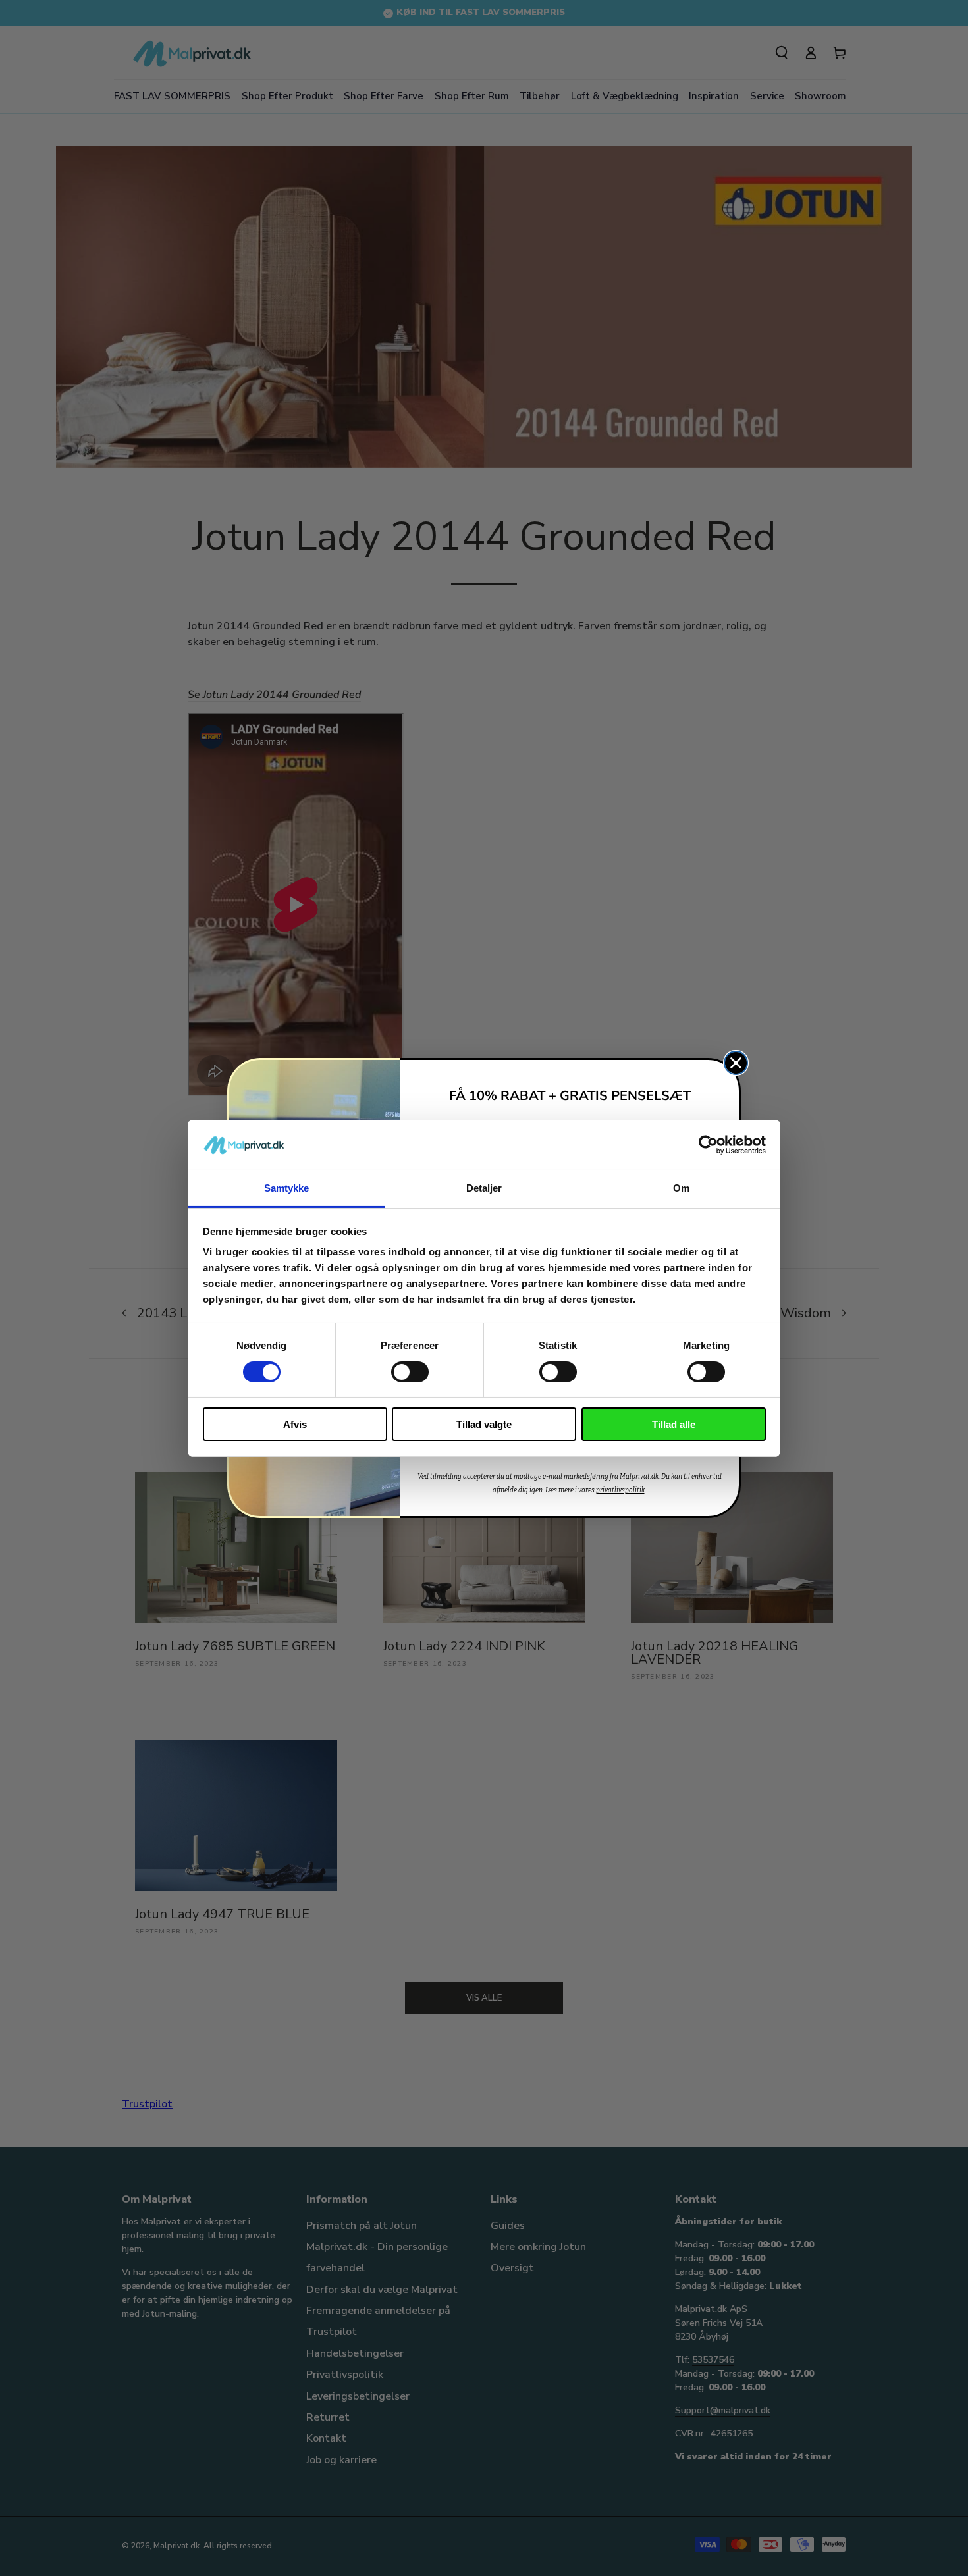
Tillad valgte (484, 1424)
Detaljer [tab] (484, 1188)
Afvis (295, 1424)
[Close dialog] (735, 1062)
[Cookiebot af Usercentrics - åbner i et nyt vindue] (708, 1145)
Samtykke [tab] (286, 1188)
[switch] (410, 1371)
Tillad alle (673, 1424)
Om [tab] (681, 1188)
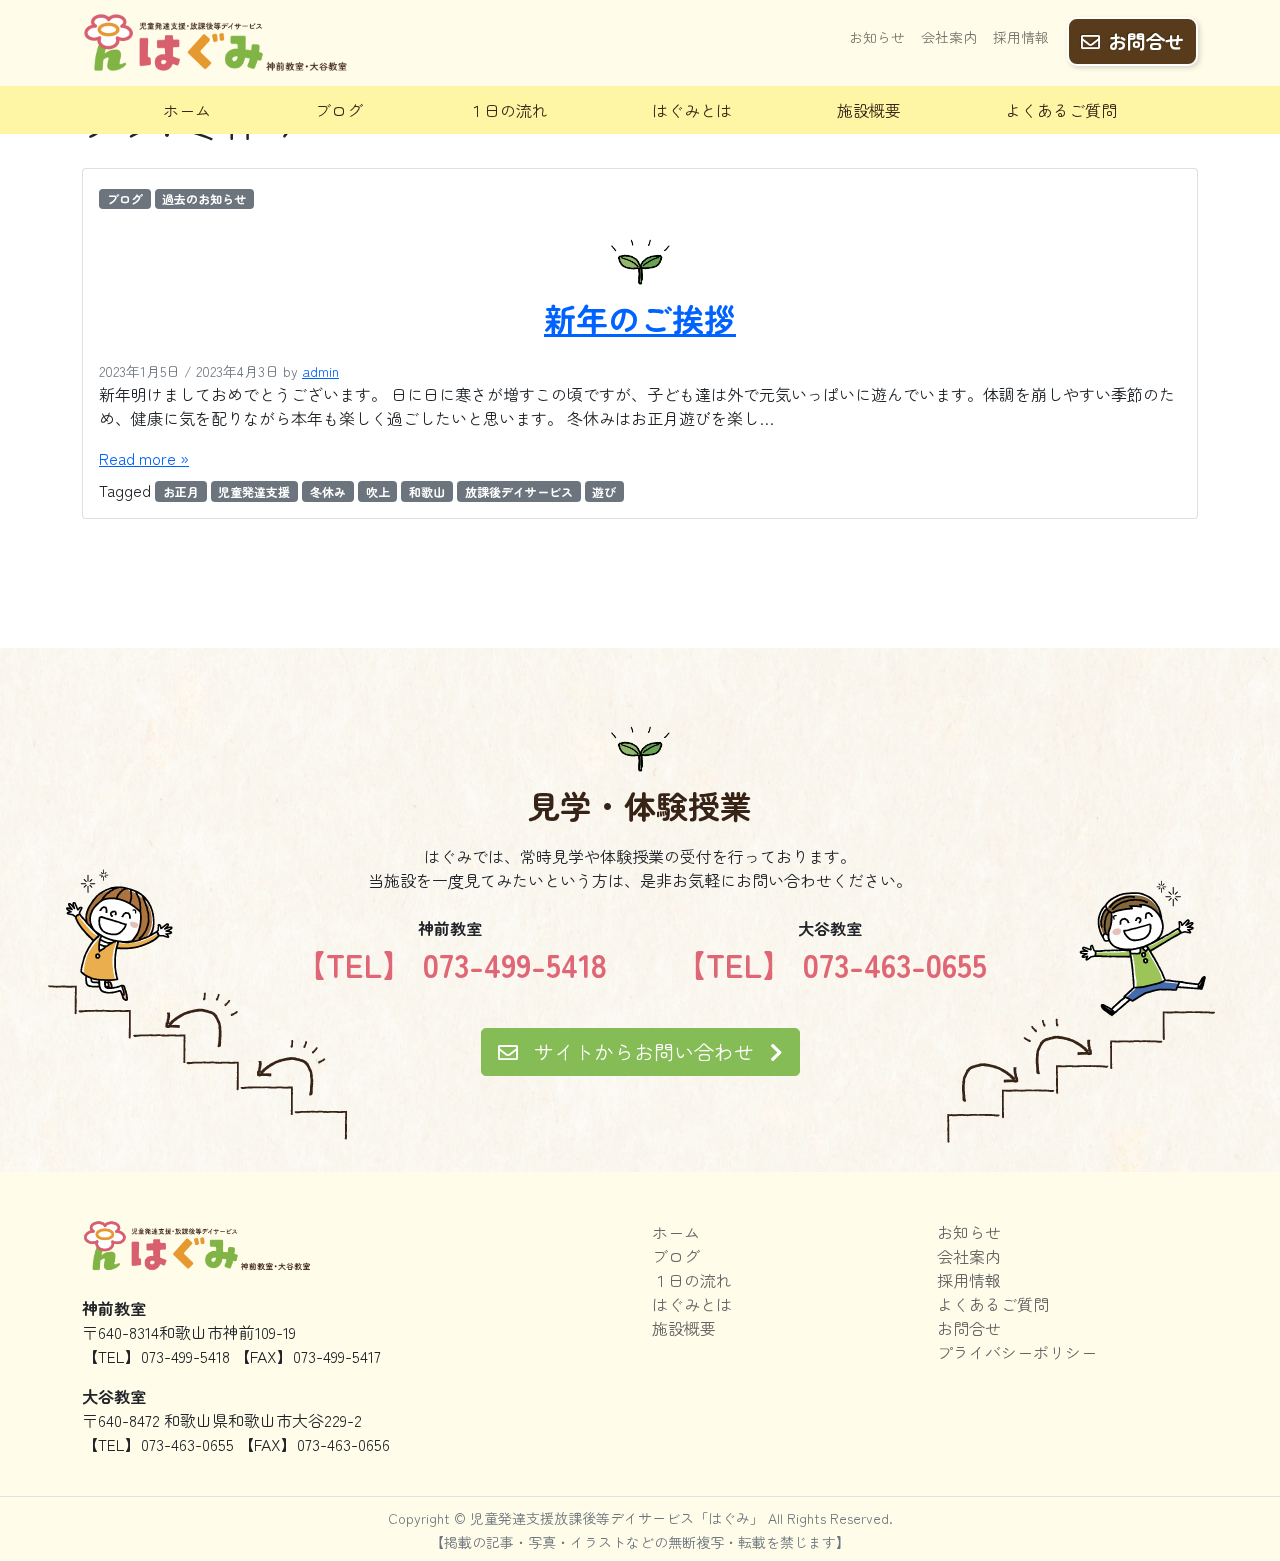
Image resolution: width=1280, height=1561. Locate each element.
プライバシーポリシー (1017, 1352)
_ _ _ _ _ _ _
**Exercise:** Quote the full listing above word for word; exclude every picture from the copy.

**Response to this exercise:**
Tillad valgte (484, 1424)
Detaljer [tab] (484, 1188)
Afvis (295, 1424)
[Close dialog] (735, 1062)
[Cookiebot af Usercentrics - åbner i et nyt vindue] (708, 1145)
Samtykke [tab] (286, 1188)
[switch] (410, 1371)
Tillad alle (673, 1424)
Om [tab] (681, 1188)
Image resolution: width=1280, height=1561. Locate each element.
プライバシーポリシー (1017, 1352)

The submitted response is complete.